Without fanfare – without plume of smoke, clap of thunder, or blinding bolt of light – goddess Athena made landfall in a town in the Mid-Atlantic region of the republic of America. She looked into homes, offices, and shops, but found little to hold her attention. Cloaked in the guise of a world-weary old man, she tried to buy a drink from a store with a red-and-green-striped sign.
Broke and hung-over from a friend's bachelor party, the store clerk stared at the thick gold disc the old bum had just given him, palming it as he dropped three Sacajawea coins onto the rest of the change. Pallas Athena, she who blesses the labors of artist and warrior alike, feeling spited and ill-received, stood her ground – she threw back the worthless tender and demanded the return of her golden coin. After a while, the police arrived, summoned by a silent alarm. Before they could arrest the strange old man, however, he escaped into the store's cramped rear storage-quarters, from which, strangely, no door leads to the outside.

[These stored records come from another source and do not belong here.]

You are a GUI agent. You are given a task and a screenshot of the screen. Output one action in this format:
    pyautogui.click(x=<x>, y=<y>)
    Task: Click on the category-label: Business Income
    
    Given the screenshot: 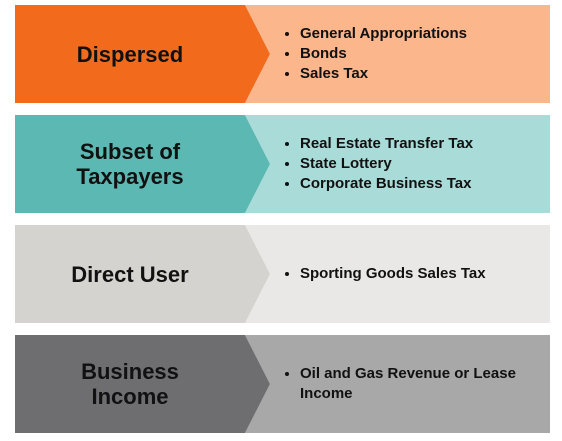 What is the action you would take?
    pyautogui.click(x=130, y=384)
     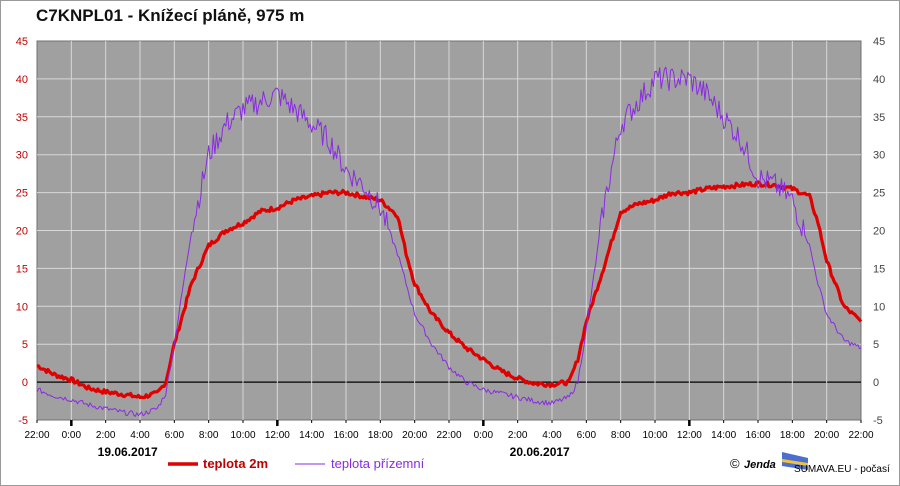 What do you see at coordinates (236, 464) in the screenshot?
I see `legend-red-label: teplota 2m` at bounding box center [236, 464].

Brave and majestic Athena, she who lifts the hearts of flagging friends, having made herself invisible so as to escape the clutches of what she could tell were bad people bent on doing her harm, had already folded the Gorgon's head to the fore of her Aegis breastplate when mercy stayed her hand; one last turn of the endlessly shifting cloth and that dreadful weapon would have peeked forth. Instead of turning her assailants to stone, however, the goddess relented. She erased the police officers' memories and cursed the clerk to a pitiful life of abject wage-slavery devoid of pleasure, in which direction she figured he was heading, anyway.